## TEXT SECTION
┌────────

Attraction is not objective. You will judge yourself differently than you judge prospective partners, because your drive for sexual attraction is outward looking (for most people). Do what you need to do to feel good about yourself--it's worth asking why you think you're objectively at some specific point on an imagined attractiveness scale. Both low and high self opinion, when taken to excesses, can be personality quirks that prospective partners sense and shy away from. As an example, my first real boyfriend was gorgeous (to me), and I loved his broken nose and chipped tooth. But both of those things made him so extremely self-conscious that he thought of himself as heinously ugly. It wore me down seeing him unable to believe that I was genuinely attracted to him, and that ended up being a major reason that we went our separate ways.
posted by late afternoon dreaming hotel at 3:34 PM on September 5 [4 favorites]


Attractiveness is the number one least interesting thing about another human being, ever. Therapy seems like a good place to start, to unpack why that's such a priority for you. It sounds like that relationship was traumatic and you are stuck seven years in the past, unable to learn from the experience or grow or change.

Stop dating, work on you for a while. Your ticking clock is not an excuse for anything but self-improvement.
posted by Lyn Never at 3:39 PM on September 5 [5 favorites]


Yeah, that bit about being fixated on a specific person you were with briefly seven years ago is the part of your story that I think is most fixable.

Agree with posters upthread that "settling" isn't what you should be doing, for everyone's sake: but by all means, therapy to see what need of yours is getting satisfied by fixating on the 7 years ago woman. From some of the things you've said here, I'm guessing it's (at least partly) that being with a conventionally beautiful woman made you feel like you had higher worth as a man, and that's the feeling you're chasing.
posted by fingersandtoes at 3:49 PM on September 5 [4 favorites]


The stuff you dismiss as an excuse, "not feeling chemistry " with these women, that's real. Physical attraction is a part of chemistry. The stuff about "leagues" and rating people by numbers, that's bullshit. And the "friends" who teased you for supposedly not being attractive enough for your previous partner were being mean, immature assholes and you should call them on it and/or get new friends.

└────────

## TASKS FOR THIS EXERCISE
1. Which usernames appear in the "posted by" lines of the dating advice thread?
2. Carry on the dating advice thread from its last sentence, "and you should call them on it and/or get new friends."
You won't need the lines stored after the dating advice thread.

## Stored dataset lines
┌────────

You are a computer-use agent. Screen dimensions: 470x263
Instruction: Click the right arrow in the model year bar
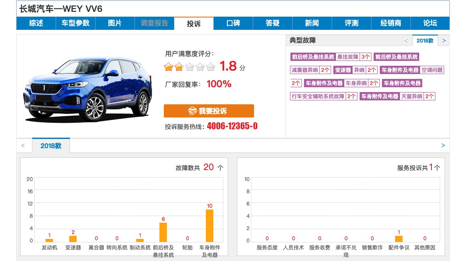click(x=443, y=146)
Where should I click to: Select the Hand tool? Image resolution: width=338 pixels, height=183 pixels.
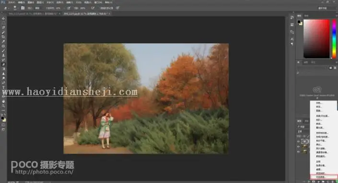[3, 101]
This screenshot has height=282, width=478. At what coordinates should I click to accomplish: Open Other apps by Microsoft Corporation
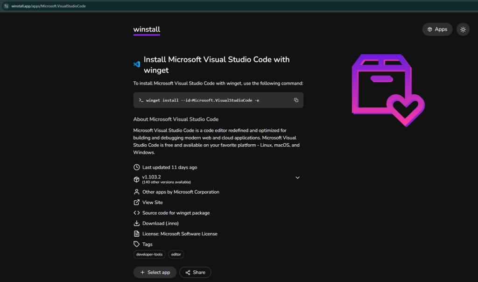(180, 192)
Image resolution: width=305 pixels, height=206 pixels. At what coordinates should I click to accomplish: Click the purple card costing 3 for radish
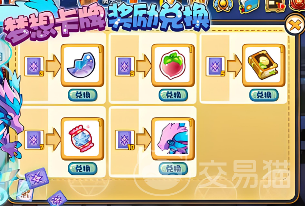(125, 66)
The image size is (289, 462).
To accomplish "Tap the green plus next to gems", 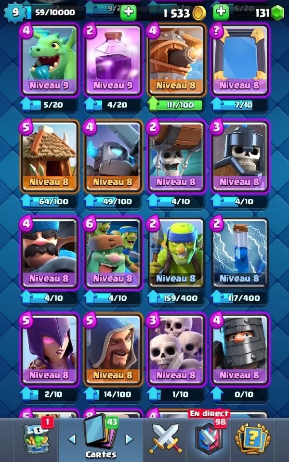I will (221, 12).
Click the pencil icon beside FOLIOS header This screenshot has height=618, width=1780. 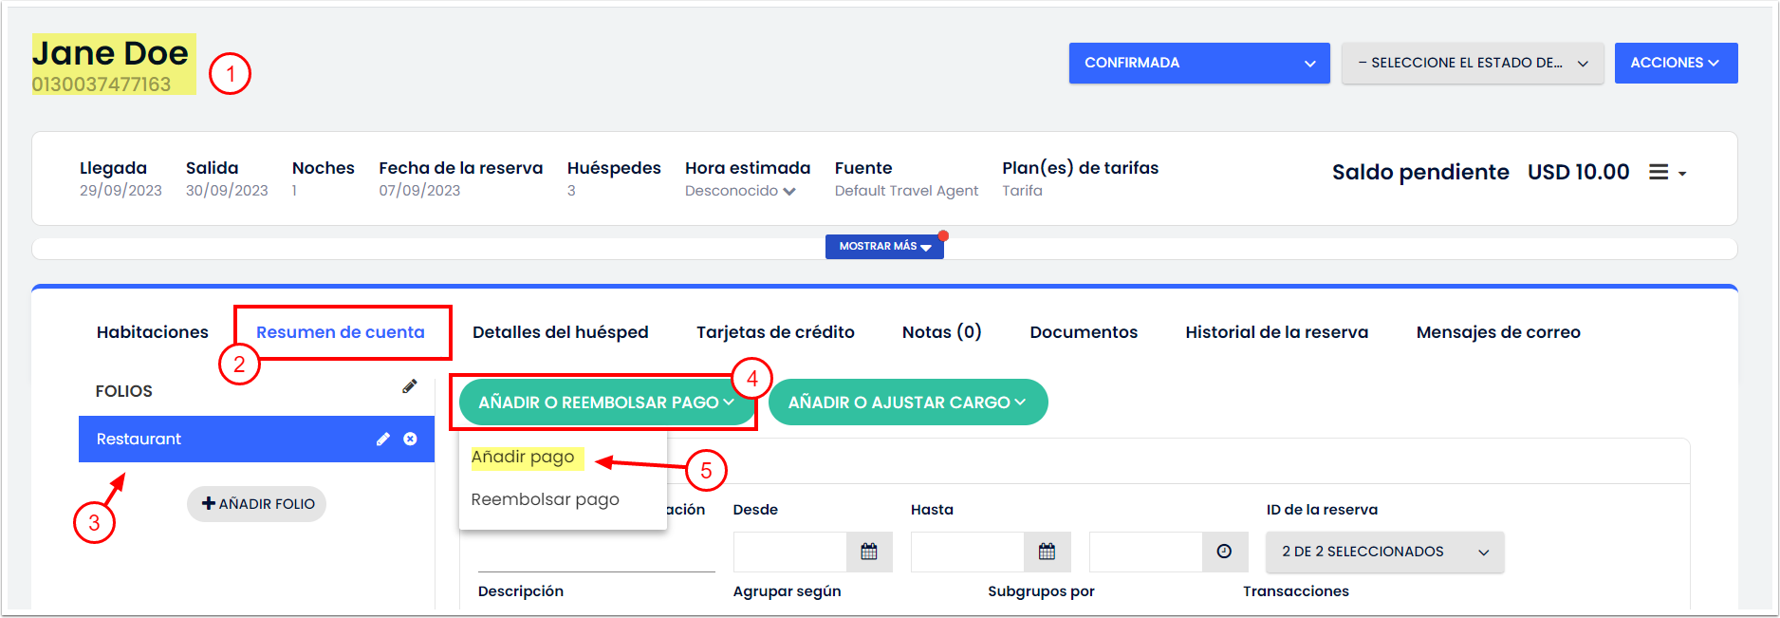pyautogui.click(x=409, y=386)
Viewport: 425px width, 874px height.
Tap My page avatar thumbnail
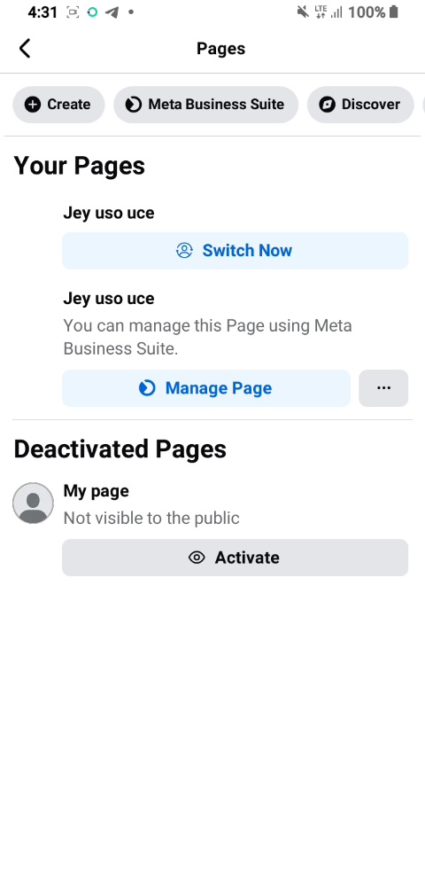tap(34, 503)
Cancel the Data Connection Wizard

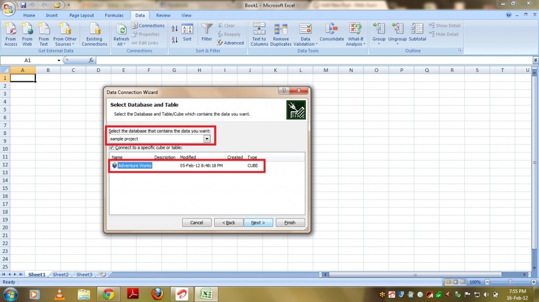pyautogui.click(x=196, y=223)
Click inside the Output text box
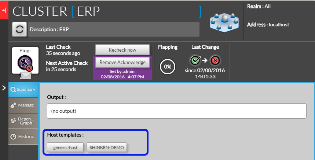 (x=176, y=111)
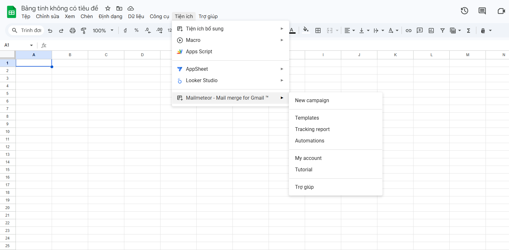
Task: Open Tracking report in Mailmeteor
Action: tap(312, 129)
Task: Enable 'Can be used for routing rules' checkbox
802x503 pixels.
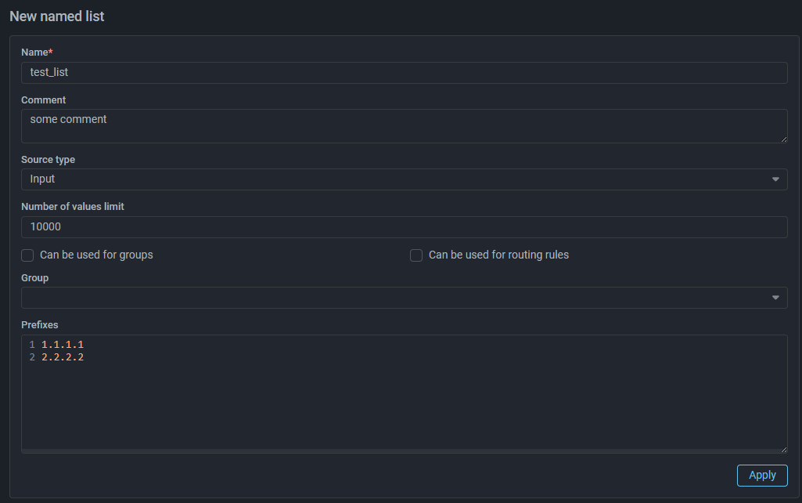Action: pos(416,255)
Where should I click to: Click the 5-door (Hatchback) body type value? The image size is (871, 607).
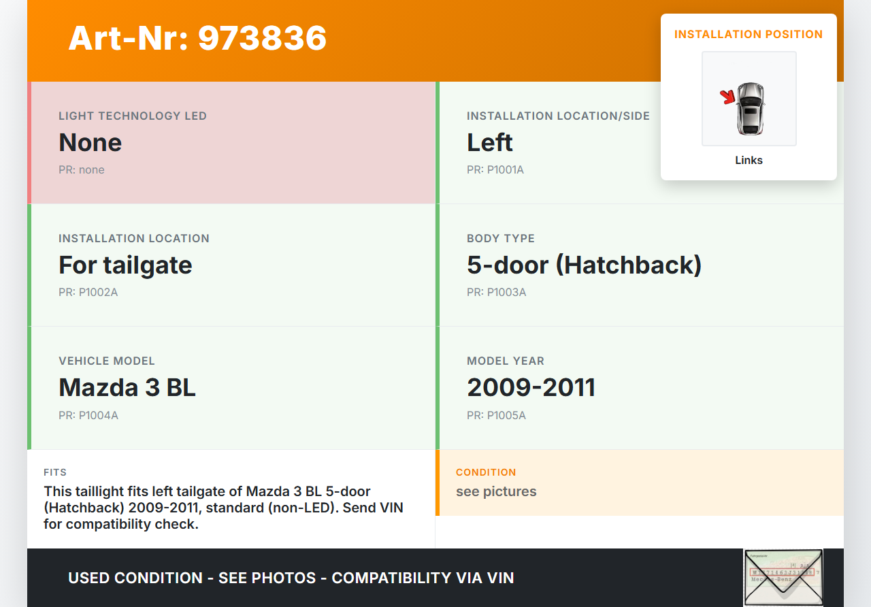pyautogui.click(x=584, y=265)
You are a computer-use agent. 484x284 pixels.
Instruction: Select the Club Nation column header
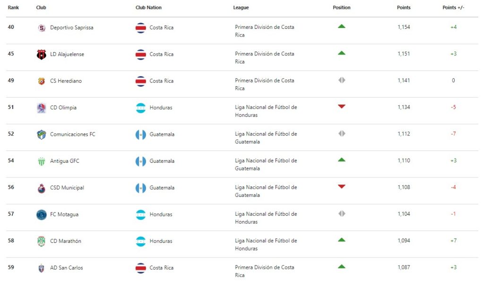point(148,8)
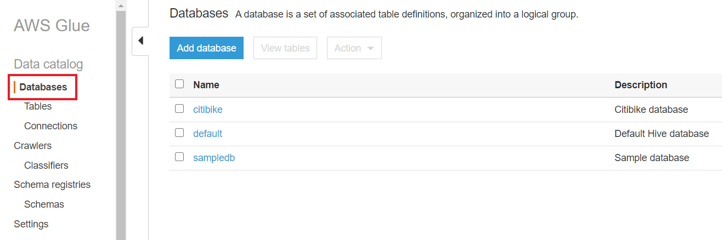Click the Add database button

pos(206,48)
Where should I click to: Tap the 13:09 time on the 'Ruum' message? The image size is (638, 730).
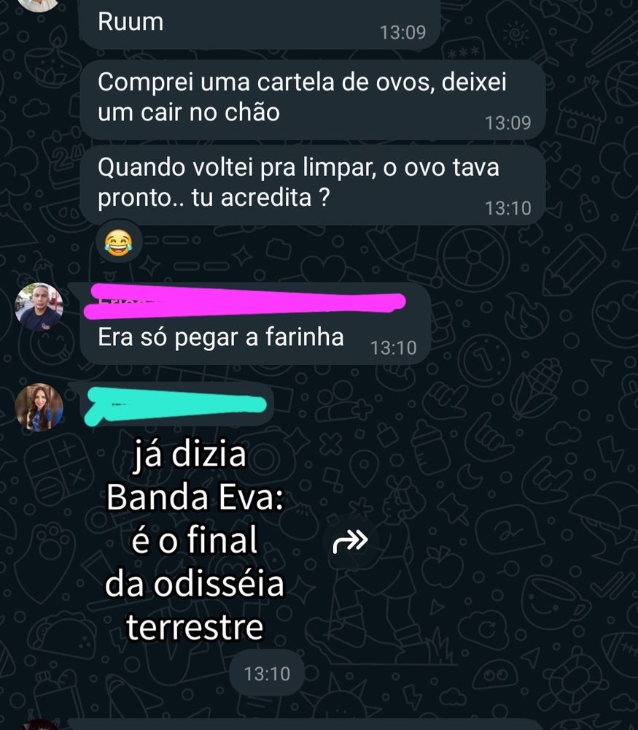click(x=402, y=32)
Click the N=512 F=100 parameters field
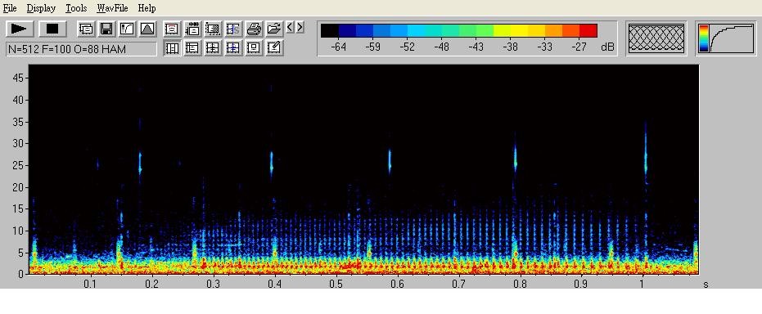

└────────

## LIST OF ANSWERS
1. late afternoon dreaming hotel, Lyn Never, fingersandtoes

2.
Try to get out of your own way. Focus on what is attractive about yourself and only date people you're attracted to.
posted by Ursula Hitler at 4:19 PM on September 5 [10 favorites]


At BEST I'm 5.5/6 out of 10, probably closer to a 4-5
my last girlfriend was really, objectively attractive, probably an 8-9

Nobody is any of these things.

The fact you can even think of people this way is just the tip of a massive iceberg of bullshit that you have internalised, and need to get serious about unpacking if you want to have healthy relationships with anyone.
posted by automatronic at 4:29 PM on September 5 [60 favorites]


Speaking as someone with an avoidant attachment style, "the phantom ex" is a key symptom: when we start getting closer to someone we might actually have a future with (modulo our avoidant attachment style), we start using "deactivation strategies" to distance ourselves. Comparing the current person with "the phantom ex" (who exists only as a memory of their positive attributes, in your case, her body) is a deactivation strategy.

(Can you tell? I just read Attached. I found it helpful and maybe it will help you too.)
posted by batter_my_heart at 4:51 PM on September 5 [11 favorites]


Rating people is unkind to say the least. Please pursue therapy before you subject any of these "in your league" women to your values.
posted by vanitas at 4:55 PM on September 5 [3 favorites]


You’re being very selective in what you’re choosing to focus on about this past girlfriend. You’re constantly reminding yourself how hot she was and that no one else stacks up. Why aren’t you also reminding yourself that her personality wasn’t attractive in the least and her looks weren’t enough to compensate for that?

I’ve dated objectively very attractive people. For some of them, their personalities were ugly and they quickly became unattractive to me. I’ve also dated people who wouldn’t have been deemed beauties but their inner qualities were so amazing they became beautiful to me.

Yes, you can’t fake physical attraction or manufacture it but you can be open to meeting all sorts of people and you can reframe the narrative of what you tell yourself. Even if you do find yourself a perfect ‘10’ to use your pretty gross terms, people age and if that’s all your relationship is based on, in twenty years you will be disappointed at your middle aged faded beauty and on the hunt again.

I think you need to do some work on yourself before you try dating again. Good for you for asking this question and recognising this.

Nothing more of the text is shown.